Recent weak employment reports haven’t been enough to sway the Federal Reserve from reducing the pace of its monthly stimulus program, Chair Janet Yellen said Tuesday.
In her first public remarks, delivered to the House Financial Services Committee, Yellen said the central bank does not look at economic reports in a vacuum when determining its policy course.
“We have to very careful not to jump to conclusions interpreting what those reports mean,” she said. “There were weather factors. We’ve had unseasonably cold temperatures that may be affecting economic activity in this job market and elsewhere.
“The (Open Market) Committee will meet in March. We will have a broad range of data on the economy to look at, including an additional job report,” Yellen added. “I think it’s important for us to take our time to assess what the significance of this is.”
(Read more: Yellen sees better economy, less money printing)
The economy has been hit with consecutive weak nonfarm payrolls numbers, with just 75,000 new positions added in December and 113,000 in January. Both reports came after the Fed announced in December that it would begin paring back its then-USD 85 billion a month in purchases of Treasurys and mortgage-backed securities. The Fed has reduced the purchases to USD 65 billion a month.
Still, Yellen said she believes the economy is in a sustainable economic recovery, though she noted she was “surprised” by the weak jobs data.
Yellen defended the central bank’s policy course, saying the central bank was trying to be as consistent as possible considering the difficulty of the task at hand.
Recent job market weakness, Yellen said, hasn’t been enough to sway the Fed from its course in reducing the pace of its monthly asset purchase program.
(Read more: ‘This isn’t your father’s Fed’: GOP congressman)
As the unemployment rate drifts toward the Fed-set threshold of 6.5 percent it had set in December 2012 for when it would consider raising interest rates, Open Market Committee officials have indicated that the target likely won’t hold.
In her first public comments since taking the Fed’s top position, Yellen told the House Financial Services Committee that the times have called for unusual policy moves.
“I have always been in favor of predictable monetary policy that responds in a systematic way to shifts in economic variables,” she said. Yellen called herself a “sensible central banker” but called the economic circumstances since the financial crisis “very unusual times.”
“We are attempting through our forward guidance to be a systematic and predictable as we can possibly be,” she said.
Yellen delivered her first public remarks to Congress on Tuesday, earlier pledging a steady course in which the central bank would continue unwinding its stimulus program so long as economic progress allowed.
Lawmakers tossed a variety of questions at Yellen, none particularly hostile though the central bank’s economic engineering has been the subject of considerable debate over the years since the financial crisis hit.

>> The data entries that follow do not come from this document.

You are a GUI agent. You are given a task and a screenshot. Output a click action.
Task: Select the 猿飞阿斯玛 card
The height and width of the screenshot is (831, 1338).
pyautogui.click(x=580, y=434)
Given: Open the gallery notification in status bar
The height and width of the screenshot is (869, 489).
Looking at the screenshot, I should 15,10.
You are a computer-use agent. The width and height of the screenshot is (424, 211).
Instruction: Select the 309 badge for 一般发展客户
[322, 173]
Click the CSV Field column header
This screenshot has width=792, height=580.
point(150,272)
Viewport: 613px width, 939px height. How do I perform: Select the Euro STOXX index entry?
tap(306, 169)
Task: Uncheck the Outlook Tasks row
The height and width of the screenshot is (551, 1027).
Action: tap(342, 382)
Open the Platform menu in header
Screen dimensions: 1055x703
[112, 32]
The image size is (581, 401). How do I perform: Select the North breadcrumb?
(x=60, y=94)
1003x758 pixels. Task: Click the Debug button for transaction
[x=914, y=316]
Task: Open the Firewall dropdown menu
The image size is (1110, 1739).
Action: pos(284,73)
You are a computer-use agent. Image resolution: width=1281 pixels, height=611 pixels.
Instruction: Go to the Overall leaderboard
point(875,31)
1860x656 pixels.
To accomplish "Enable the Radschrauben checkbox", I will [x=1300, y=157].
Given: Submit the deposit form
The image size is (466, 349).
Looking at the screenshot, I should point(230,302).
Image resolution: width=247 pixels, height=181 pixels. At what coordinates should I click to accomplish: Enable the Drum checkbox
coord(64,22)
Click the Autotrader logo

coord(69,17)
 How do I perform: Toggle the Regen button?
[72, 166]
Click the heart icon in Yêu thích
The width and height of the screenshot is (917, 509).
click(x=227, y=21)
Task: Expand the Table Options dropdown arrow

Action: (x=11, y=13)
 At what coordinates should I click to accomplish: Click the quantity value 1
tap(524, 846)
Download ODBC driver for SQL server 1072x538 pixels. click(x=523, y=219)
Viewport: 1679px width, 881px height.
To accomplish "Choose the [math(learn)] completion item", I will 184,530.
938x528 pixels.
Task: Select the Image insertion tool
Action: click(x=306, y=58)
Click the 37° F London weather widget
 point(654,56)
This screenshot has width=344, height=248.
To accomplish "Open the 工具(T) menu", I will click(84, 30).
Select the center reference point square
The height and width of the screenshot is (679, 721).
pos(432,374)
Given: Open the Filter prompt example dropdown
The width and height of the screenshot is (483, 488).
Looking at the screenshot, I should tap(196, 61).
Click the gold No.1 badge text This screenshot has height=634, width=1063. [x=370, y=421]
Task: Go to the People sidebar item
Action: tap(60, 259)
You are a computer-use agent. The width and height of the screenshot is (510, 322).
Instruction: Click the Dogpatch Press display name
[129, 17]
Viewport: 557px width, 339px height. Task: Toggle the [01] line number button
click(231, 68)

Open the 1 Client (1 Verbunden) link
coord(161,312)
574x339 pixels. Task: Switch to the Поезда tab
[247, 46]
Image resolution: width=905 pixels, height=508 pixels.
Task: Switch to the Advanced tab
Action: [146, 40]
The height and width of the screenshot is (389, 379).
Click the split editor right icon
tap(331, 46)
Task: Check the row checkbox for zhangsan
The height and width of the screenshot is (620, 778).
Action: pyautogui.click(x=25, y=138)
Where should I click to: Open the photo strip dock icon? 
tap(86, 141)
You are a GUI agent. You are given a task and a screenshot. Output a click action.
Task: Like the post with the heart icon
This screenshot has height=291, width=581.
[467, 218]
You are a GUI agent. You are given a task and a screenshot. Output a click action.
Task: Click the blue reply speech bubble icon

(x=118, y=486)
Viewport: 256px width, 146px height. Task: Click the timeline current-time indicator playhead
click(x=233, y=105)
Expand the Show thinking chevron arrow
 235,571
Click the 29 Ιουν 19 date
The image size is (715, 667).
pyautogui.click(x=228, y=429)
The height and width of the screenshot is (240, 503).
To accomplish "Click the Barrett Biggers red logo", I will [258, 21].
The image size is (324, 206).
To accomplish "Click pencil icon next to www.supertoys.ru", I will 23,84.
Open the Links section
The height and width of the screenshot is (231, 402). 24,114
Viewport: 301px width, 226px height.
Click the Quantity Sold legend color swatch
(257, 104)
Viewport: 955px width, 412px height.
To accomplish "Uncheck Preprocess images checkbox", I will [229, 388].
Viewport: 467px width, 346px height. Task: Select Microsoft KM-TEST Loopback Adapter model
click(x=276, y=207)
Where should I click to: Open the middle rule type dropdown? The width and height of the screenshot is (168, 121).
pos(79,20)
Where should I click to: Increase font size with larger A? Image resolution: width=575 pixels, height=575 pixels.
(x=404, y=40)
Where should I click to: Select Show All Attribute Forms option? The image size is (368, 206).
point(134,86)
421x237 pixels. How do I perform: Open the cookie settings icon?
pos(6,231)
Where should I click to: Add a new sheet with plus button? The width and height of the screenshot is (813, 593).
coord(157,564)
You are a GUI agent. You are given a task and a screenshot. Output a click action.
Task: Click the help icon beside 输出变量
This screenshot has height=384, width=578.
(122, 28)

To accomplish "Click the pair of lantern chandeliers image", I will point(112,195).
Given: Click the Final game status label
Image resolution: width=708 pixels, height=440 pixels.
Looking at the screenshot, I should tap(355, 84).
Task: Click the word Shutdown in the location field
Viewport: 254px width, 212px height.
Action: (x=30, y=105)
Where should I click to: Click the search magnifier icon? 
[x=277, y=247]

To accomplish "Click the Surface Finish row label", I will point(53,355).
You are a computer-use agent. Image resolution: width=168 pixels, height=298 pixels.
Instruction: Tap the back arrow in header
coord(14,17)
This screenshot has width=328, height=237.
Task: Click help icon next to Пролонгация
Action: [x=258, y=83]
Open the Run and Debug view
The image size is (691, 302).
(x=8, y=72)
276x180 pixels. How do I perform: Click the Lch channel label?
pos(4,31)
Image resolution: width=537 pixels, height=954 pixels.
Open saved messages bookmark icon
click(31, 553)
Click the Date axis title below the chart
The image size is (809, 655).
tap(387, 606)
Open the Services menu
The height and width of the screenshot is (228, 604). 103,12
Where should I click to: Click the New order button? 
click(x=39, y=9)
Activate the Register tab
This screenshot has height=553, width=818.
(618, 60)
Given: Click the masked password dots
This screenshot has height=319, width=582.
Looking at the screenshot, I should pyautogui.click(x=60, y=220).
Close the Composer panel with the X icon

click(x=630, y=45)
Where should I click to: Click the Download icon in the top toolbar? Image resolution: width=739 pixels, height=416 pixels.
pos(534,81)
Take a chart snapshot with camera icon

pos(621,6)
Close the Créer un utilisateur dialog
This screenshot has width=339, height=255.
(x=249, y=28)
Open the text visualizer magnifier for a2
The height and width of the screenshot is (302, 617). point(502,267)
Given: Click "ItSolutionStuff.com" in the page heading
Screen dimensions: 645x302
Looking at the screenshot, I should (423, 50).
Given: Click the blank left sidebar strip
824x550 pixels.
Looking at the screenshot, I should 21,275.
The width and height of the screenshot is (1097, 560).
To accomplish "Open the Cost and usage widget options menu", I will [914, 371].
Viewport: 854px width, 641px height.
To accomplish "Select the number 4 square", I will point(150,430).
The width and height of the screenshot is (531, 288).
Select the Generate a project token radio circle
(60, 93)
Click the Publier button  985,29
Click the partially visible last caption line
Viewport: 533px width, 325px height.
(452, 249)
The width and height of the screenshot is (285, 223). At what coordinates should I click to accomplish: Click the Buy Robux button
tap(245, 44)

Questioned about high levels of minority jobless rates, Yellen said Congress needs to do its share of the heavy lifting to accelerate the recovery. The Fed is charged with a dual mandate: maximum employment and price stability.
“Monetary policy is not a panacea, and I think it’s absolutely appropriate for Congress to consider other measures you might take in order to foster the same goals,” she said.
In prepared remarks, Yellen tipped her hat to predecessor Ben Bernanke, whom she said “helped make our economy and financial system stronger.”
She also cited a “pickup in economic activity” but said more needs to be done before the Fed ends quantitative easing completely and begins raising interest rates.